Islamabad seeks Delhi’s help in Mumbai attacks trial

Islamabad: Islamabad on Saturday urged New Delhi to allow a Pakistani commission to visit India to gather more evidence for the prosecution of seven suspects linked to the 2008 Mumbai atacks.

Interior minister Rehman Malik had proposed sending a judicial commission to India to record witnesses statements, as the trial of seven suspects continues in Pakistan.

The suspects include the alleged mastermind of the attack on India’s financial capital, Zakiur Rehman Lakhvi, and Lashkar-e-Taiba (LeT) operative Zarar Shah.

The sole surviving attacker, Pakistani national Ajmal Kasab, is on death row in India after being sentenced to death by a Mumbai court in May.

“The deputy high commissioner of India in Islamabad, Rahul Kulshreshth, was called to the foreign office," and handed a dossier about the attacks and details of commission’s proposed visit, the foreign ministry said Saturday in a statement.

Delhi and Washington have both blamed the Mumbai attacks, which killed 166 people, on LeT.

“The government of India was requested to facilitate the visit of the proposed commission," the statement said.
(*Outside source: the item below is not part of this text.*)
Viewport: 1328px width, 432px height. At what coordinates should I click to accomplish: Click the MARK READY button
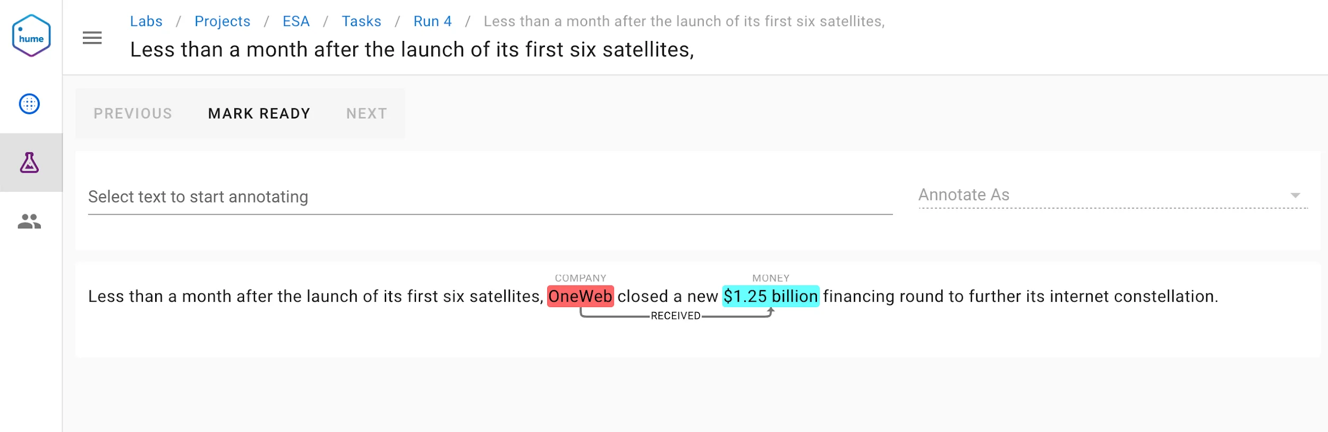pos(259,114)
“Further information has been sought from India to facilitate the ongoing Mumbai trial in Pakistan."

An anti-terrorism court in the garrison town of Rawalpindi indicted the seven men on the eve of the first anniversary of the attack, which ended a fragile peace process and strained ties between the nuclear armed neighbours.

But Pakistani officials have since implied that the trials cannot proceed Kasab is handed over as a witness.

However, New Delhi has refused to give the court access to Kasab and Indian national Fahim Ansari, who faced conspiracy charges but was acquitted.

Kasab, one of 10 gunmen who went on the three-day rampage through Mumbai, was convicted on charges including murder and waging war on India.